Now, that does not mean that categorically, in every single circumstance for every single individual, this will occur. The Russian Church,
in their recent 2015 document on communion, for example allows for spiritual fathers to in peculiar circumstances to commune a cohabitating, unmarried people. Now, before we go all nuts, there are obvious situations (i.e. a woman who fornicated with a man, became pregnant, repents, and now seeks to keep the family together and serve God but her boyfriend refuses to marry her.) The spiritual father, in such circumstances, must help her navigate through these waters and gives her both penance, and the conditions, which he feels will allow her to be sanctified, instead of harmed, by communion.
So, even while the Russian church obviously allows for this, that does not mean a conservative Russian priest cannot still say, "If you fornicate, cohabitate, or use birth control, you will not be communed" and mean every word of it. We can make a clear statement, and
privately work out the exceptions when necessary.
And this is the key problem: we have taken
private, extra-ordinary exceptions, and turned them into publicly acknowledged norms, where the priest essentially accepts "I am trying to be a l'il better" but there is no real visible change. Let's be honest--we don't want to be rocking boats.
People I respect among the clergy (this includes a Bishop), that I know to be true conservatives, essentially have been too silent on these abuses out of fear of 1. offending people and 2. being too judgmental.
The fear is that all the cradles, who have suffered from three generations of almost no catechesis, won't get it and leave. A line is trying to be toed to slowly bring them the right way. But, the cradles are disappearing--and not by death, they are just not going to church. We all know this. The Orthodox churches that are growing are converts and reverts that want vision, not mush. The ones with the immigrants are full of the very old, baby boomers and very few gen Xers, and that's it. They will be gone soon because the millenial cradles are not showing up, period.

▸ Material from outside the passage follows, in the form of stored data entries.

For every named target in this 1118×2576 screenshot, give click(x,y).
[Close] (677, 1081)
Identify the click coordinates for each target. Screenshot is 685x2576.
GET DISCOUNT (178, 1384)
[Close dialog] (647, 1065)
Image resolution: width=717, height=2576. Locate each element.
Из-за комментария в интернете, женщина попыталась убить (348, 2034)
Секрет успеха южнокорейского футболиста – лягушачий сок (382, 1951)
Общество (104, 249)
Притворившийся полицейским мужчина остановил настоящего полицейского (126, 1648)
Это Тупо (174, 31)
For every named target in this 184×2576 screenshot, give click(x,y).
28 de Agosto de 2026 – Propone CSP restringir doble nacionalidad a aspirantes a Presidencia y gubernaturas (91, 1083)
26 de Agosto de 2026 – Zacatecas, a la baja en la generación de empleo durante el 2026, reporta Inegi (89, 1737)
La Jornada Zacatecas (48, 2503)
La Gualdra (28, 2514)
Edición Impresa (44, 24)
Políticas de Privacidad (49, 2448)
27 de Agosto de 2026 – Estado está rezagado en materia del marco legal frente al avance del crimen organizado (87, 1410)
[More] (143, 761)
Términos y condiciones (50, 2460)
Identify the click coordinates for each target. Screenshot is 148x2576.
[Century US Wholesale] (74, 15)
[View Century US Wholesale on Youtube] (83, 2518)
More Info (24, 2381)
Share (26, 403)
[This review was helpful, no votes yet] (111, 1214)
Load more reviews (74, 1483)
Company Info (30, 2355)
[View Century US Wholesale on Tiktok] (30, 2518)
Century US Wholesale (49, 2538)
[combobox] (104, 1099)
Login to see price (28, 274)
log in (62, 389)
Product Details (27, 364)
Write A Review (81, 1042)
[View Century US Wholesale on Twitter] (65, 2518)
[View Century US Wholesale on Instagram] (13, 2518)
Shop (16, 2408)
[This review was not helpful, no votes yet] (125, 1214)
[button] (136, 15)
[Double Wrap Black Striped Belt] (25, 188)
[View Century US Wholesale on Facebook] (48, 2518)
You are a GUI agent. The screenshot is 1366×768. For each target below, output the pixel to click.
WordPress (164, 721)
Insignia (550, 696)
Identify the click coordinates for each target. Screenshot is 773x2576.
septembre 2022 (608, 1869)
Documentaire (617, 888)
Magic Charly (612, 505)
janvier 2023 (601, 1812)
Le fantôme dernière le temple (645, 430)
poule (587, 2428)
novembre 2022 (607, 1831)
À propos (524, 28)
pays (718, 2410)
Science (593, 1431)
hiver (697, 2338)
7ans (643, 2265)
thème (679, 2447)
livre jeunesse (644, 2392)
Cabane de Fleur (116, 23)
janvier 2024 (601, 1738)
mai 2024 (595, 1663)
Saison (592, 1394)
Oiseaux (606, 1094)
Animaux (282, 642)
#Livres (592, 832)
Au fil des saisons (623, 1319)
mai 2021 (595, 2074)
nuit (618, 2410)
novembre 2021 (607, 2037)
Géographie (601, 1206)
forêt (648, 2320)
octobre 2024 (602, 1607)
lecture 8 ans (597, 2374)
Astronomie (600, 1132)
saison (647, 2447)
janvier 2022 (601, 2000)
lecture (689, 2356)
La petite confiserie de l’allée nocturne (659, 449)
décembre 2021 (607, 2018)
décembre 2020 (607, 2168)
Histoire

Being afraid to rock the boat is silly, as usually churches die when they lack vision and clear stances on these things (look what happened to every mainline church which ignored Prov 29:18). Further, we have become so non-judgmental, every one knows a priest that will commune a sodomite within driving distance. At least in the north east. In fact, it is open knowledge that there is at least one Bishop of a notable jurisdiction completely on board with this heresy. Yet, these priests, and Bishop, are not de-laicized and excommunicated. This is a travesty and an embarrassment, and we exist with this simply because we have been too loose ended and too open minded.
So, perhaps I am being too charitable with Rus' position here, but I think he is trying to vent a frustration with what has been, in all honesty, a misleading tact in modern Orthodoxy. Look to the Orthodox churches that are growing. Particularly Russia. They are going reactionary, not liberal, they are offering answers, not post-modernist muddle.
I am a recent convert, so I am speaking from the little I have seen. And, I am not the least bit worried, because God always has the Church's back. The Church always prevails and it has gone through centuries of captivity, persecution, and almost completely decimation and roars back from the ashes like a Phoenix. But, that Phoenix will rise when we wake up and realize we need to clearly and succinctly communicate what we have always communicated and not care who it offends. This is the best church growth strategy there is.